The freshly drafted code aims to limit the viral spread of online abuse on social media.
It requires the firms to act quickly when told about hate speech and to do more to help combat illegal and xenophobic content.
The firms must also help "educate" users about acceptable behaviour.
The need for better ways to combat online hate speech had become more urgent in the wake of terror attacks in Belgium, said Vera Jourova, European Commissioner for Justice.
"Social media is unfortunately one of the tools that terrorist groups use to radicalise young people and racists use to spread violence and hatred," she said in a statement.
Hate speech and xenophobia also had a "chilling effect" on groups that sought to champion tolerance and non-discrimination, she said.
The agreement of the four web firms was an "important step forward" in making sure the net stayed a place where free expression was possible, Ms Jourova said.
A core part of the code is the requirement to remove hateful content within 24 hours of being properly notified about it.
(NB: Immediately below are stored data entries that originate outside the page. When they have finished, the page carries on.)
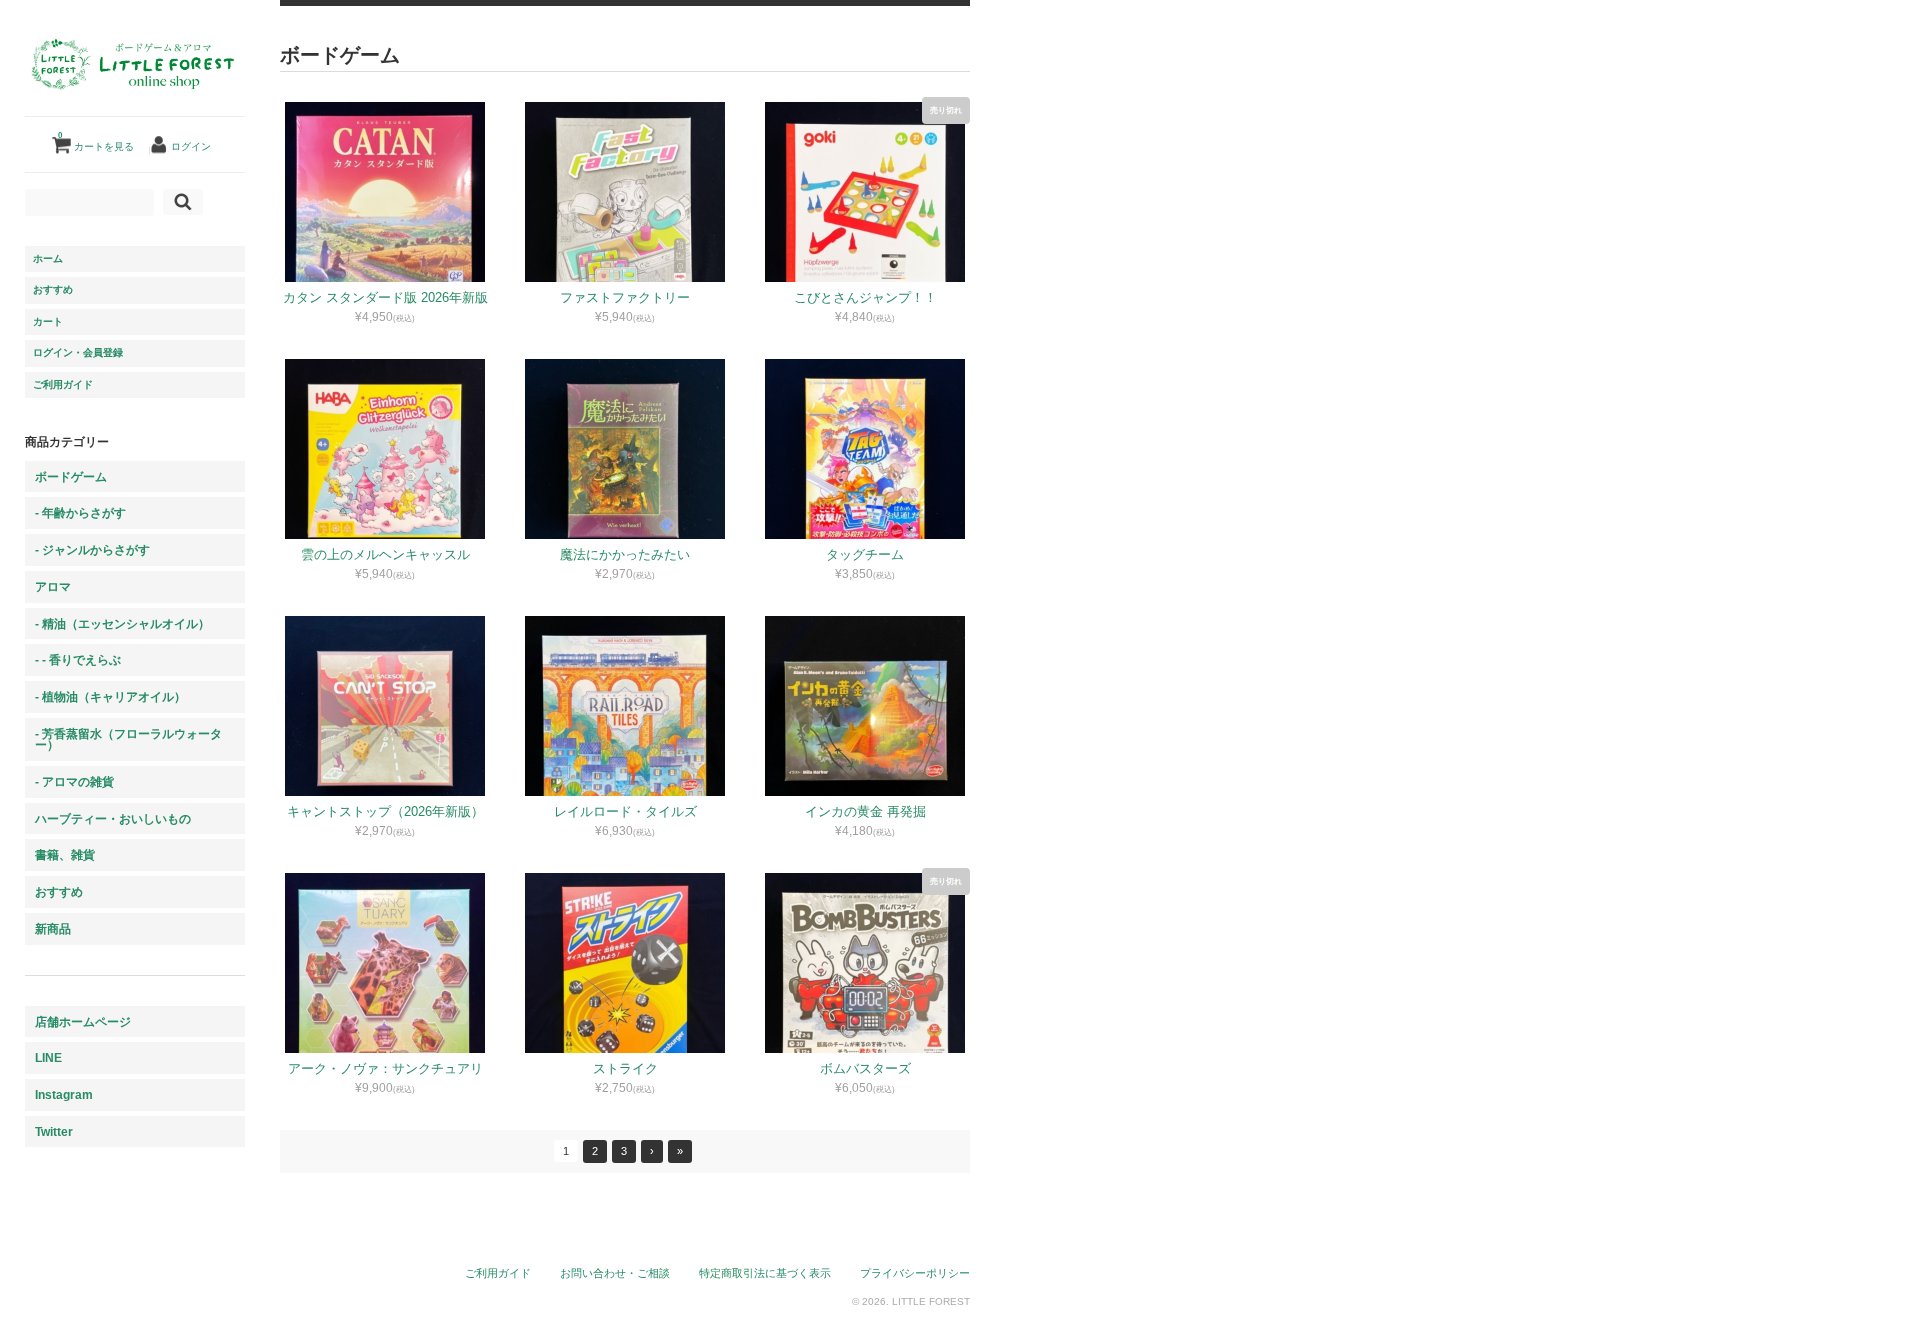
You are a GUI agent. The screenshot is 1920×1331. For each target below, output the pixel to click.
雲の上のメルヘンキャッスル (385, 554)
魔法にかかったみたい (625, 554)
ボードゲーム (71, 476)
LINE (48, 1057)
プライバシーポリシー (915, 1273)
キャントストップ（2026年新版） (385, 811)
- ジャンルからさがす (92, 549)
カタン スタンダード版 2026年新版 (385, 297)
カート (48, 321)
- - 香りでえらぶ (78, 659)
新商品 (53, 928)
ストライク (625, 1068)
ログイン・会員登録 (78, 352)
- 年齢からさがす (80, 512)
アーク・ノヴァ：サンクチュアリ (385, 1068)
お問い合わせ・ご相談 (615, 1273)
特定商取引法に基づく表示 (765, 1273)
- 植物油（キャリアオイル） (110, 696)
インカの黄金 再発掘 (865, 811)
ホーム (48, 258)
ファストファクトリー (625, 297)
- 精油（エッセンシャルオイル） (122, 623)
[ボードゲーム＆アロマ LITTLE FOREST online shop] (135, 106)
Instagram (64, 1094)
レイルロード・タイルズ (625, 811)
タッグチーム (865, 554)
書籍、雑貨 (65, 854)
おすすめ (53, 289)
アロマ (53, 586)
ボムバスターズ (865, 1068)
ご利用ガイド (63, 384)
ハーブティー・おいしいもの (113, 818)
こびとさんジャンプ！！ (865, 297)
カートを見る (96, 141)
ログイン (191, 146)
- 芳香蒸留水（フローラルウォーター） (128, 739)
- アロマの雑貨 (74, 781)
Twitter (54, 1131)
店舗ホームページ (83, 1021)
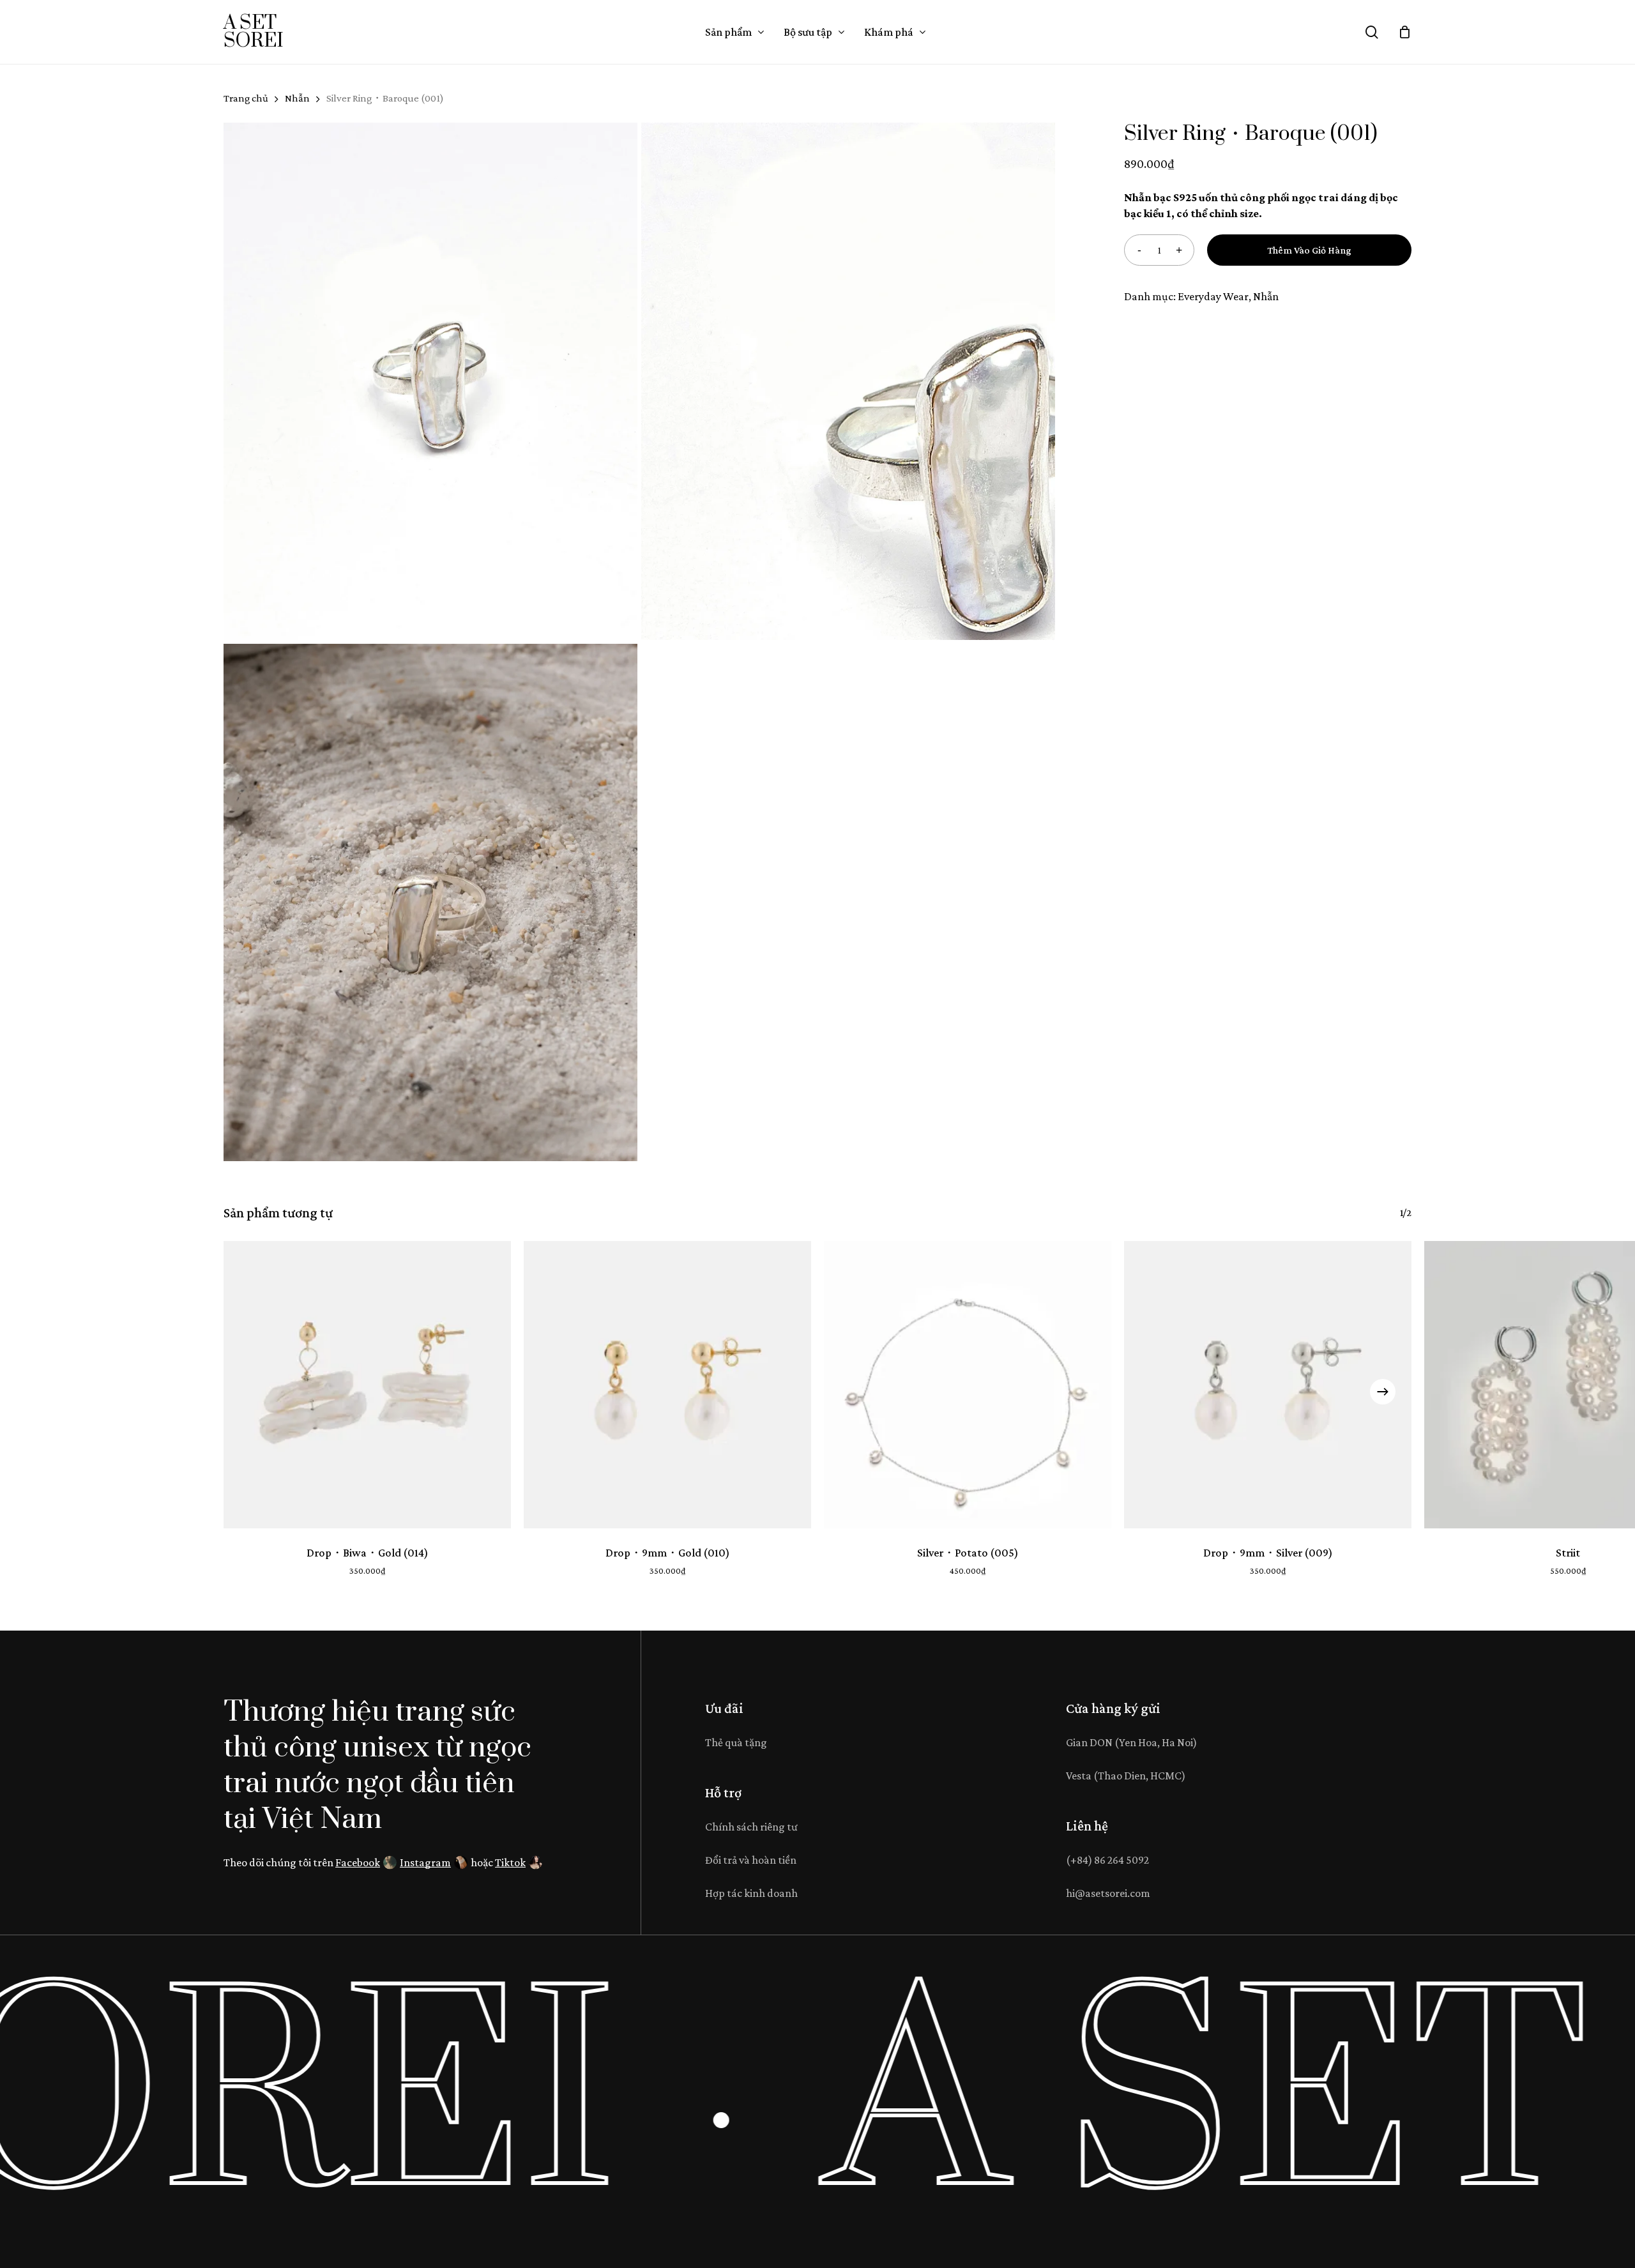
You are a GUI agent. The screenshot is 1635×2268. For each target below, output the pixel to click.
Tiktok (510, 1862)
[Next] (1382, 1391)
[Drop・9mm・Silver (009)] (1267, 1384)
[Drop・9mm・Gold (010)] (667, 1384)
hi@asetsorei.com (1108, 1893)
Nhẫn (297, 98)
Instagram (425, 1862)
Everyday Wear (1213, 296)
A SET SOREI (253, 32)
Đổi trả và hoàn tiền (750, 1859)
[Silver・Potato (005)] (967, 1384)
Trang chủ (246, 98)
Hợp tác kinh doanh (751, 1893)
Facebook (357, 1862)
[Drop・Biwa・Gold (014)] (367, 1384)
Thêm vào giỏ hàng (1309, 250)
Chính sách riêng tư (751, 1826)
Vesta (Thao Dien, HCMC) (1125, 1775)
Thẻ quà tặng (736, 1742)
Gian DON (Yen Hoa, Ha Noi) (1131, 1742)
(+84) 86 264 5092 (1107, 1859)
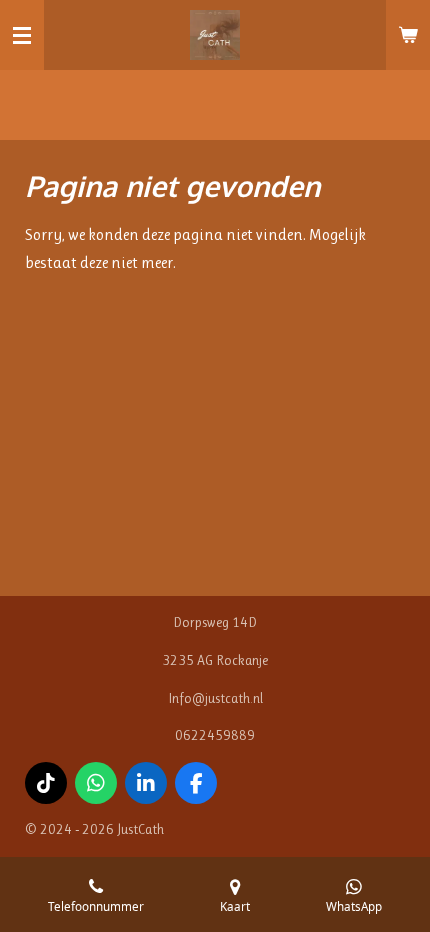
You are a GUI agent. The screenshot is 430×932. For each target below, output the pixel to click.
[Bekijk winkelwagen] (408, 35)
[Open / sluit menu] (22, 35)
The tech giants have also agreed to work more closely with groups that monitor and flag violent and hateful content. They will also develop and promote "counter narratives" to challenge those who post hate speech or illegal content.
Karen White, Twitter's head of public policy for Europe, said "hateful conduct" had no place on its network and added there was a "clear distinction between freedom of expression and conduct that incites violence and hate".
The code also requires the four firms to overhaul their notification systems to ensure people can quickly report inflammatory content when they find it.
The Commission will hold regular meetings with technology firms to monitor what effect the code of conduct is having. A preliminary assessment of its effectiveness will be drawn up for the Commission's high level group on combating racism and xenophobia by the end of 2016.
The code of conduct for net firms was one of several initiatives to tackle abuse online, the Commission said. Other work involves research to help ISPs assess information posted online and produce tools that can counter intolerance.